[Data entries]
===============

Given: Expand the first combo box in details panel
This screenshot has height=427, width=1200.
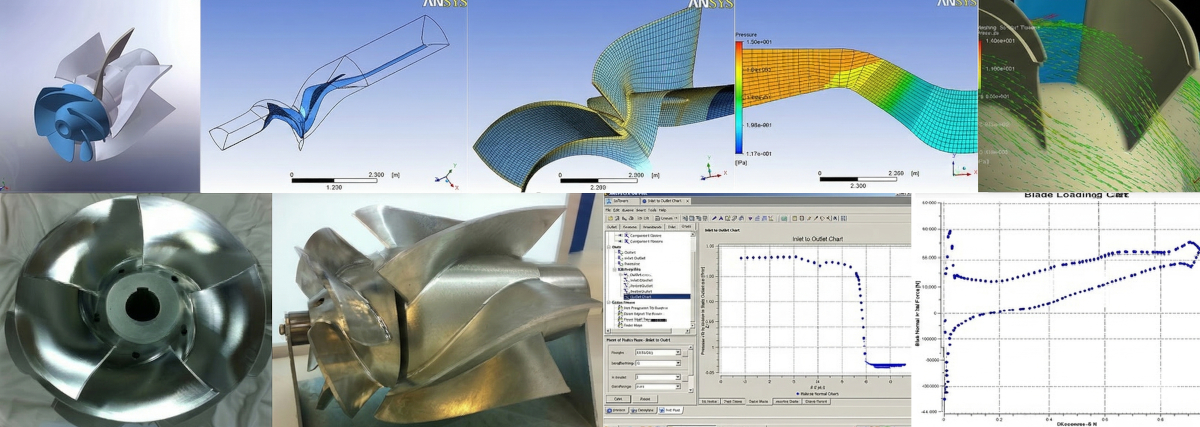Looking at the screenshot, I should coord(677,354).
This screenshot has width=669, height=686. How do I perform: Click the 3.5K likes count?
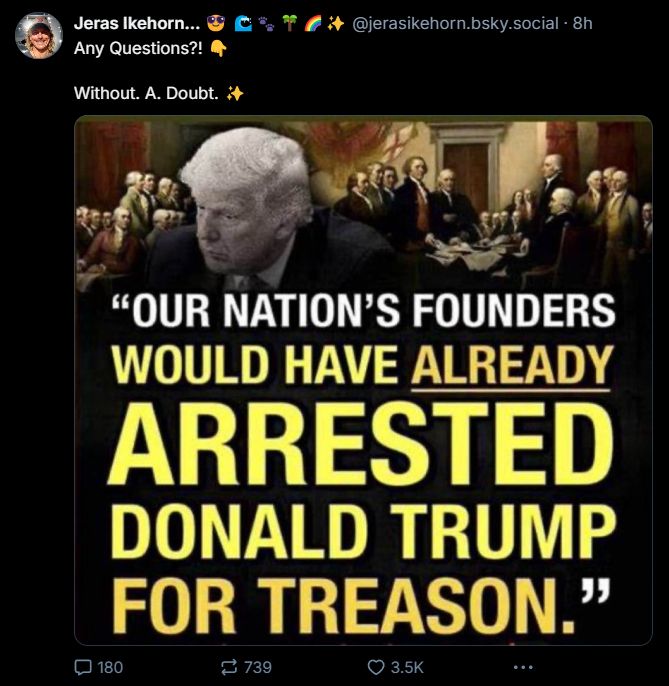click(407, 667)
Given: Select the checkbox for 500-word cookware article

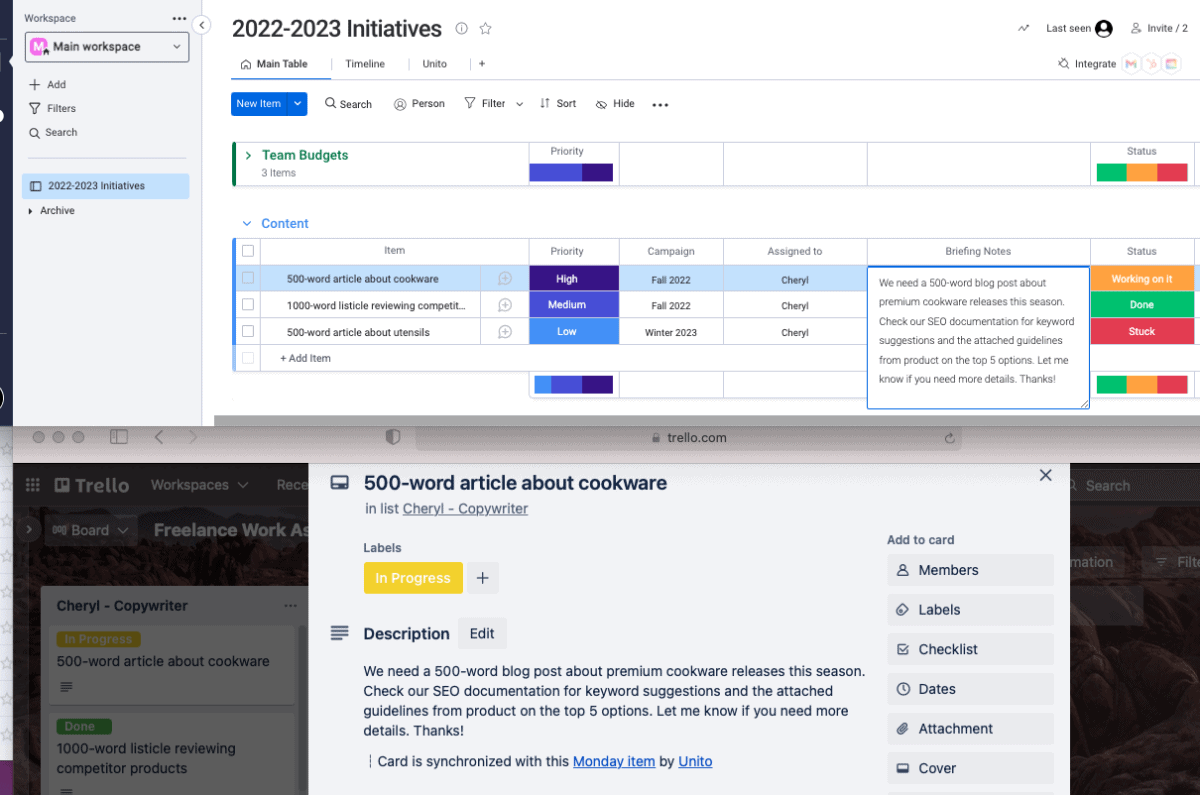Looking at the screenshot, I should pyautogui.click(x=247, y=278).
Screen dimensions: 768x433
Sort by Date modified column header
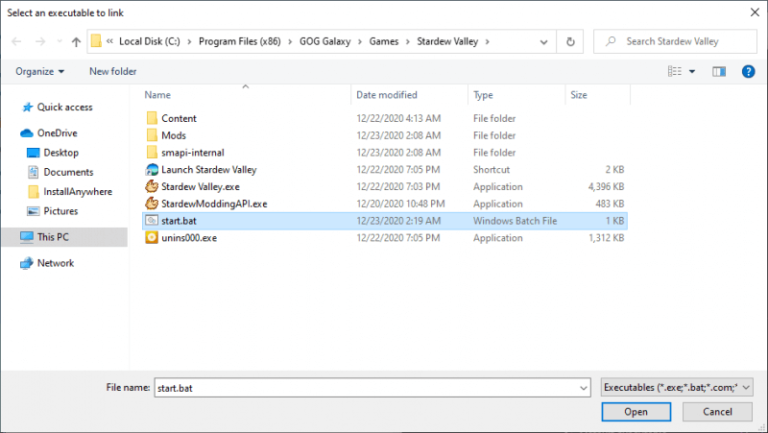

===============

• **WHAT TO PRODUCE**
When you reach the line containing "Given: Select the" in the entries above, please retype it and each line after it through the last one, exactly, without the pictures.

• **ANSWER SPACE**
Given: Select the checkbox for 500-word cookware article

Looking at the screenshot, I should pyautogui.click(x=247, y=278).
Screen dimensions: 768x433
Sort by Date modified column header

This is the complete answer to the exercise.